_TEXT SEGMENT:_
◆ ◆ ◆
I inhereted an implementation of a singleton template. Althoug I read that singletons are bad, my program uses singletons throughout and I can not get rid of them at the moment.
This is the implementation I started with:
template <typename T> class Singleton { public: static T* ms_singleton; Singleton() { assert(!ms_singleton); long offset = (long)(T*) 1 - (long)(Singleton <T>*)(T*) 1; ms_singleton = (T*)((long) this + offset); } virtual ~Singleton() { assert(ms_singleton); ms_singleton = 0; } static T &instance() { assert(ms_singleton); return (*ms_singleton); } static T &Instance() { assert(ms_singleton); return (*ms_singleton); } static T* instance_ptr() { return (ms_singleton); } }; template <typename T> T* Singleton <T>::ms_singleton = NULL;
And the new implementation.
#pragma once
template<typename T>
class Singleton
{
public:
static T &Instance()
◆ ◆ ◆
_REQUIREMENTS:_
1. In the singleton template post, what value is ms_singleton initialized to outside the class in the original implementation?
2. Carry on the singleton template post from the point at which it stops.

_MATERIAL PROVIDED:_
◆ ◆ ◆
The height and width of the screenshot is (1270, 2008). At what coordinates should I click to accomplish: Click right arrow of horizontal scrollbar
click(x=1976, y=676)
◆ ◆ ◆
_ANSWERS:_
1. NULL

2.
{
static T* myInstance;
return (*myInstance);
}
Singleton(Singleton const &) = delete;
Singleton(Singleton &&) = delete;
Singleton &operator=(Singleton const &) = delete;
Singleton &operator=(Singleton &&) = delete;
protected:
Singleton() = default;
virtual ~Singleton() = default;
};
The first code doesn't create the class and only sets a pointer to an existing instance; the new implementation does the same.
Do you think the second implementation is correct? Is there something that should be optimized or changed? There may be problems if I use it like that? Should I also handle the creation of classes?
This new implementation should behave the same as first, because I have a big project and I just can't get rid of this singleton.
How good is the new singleton?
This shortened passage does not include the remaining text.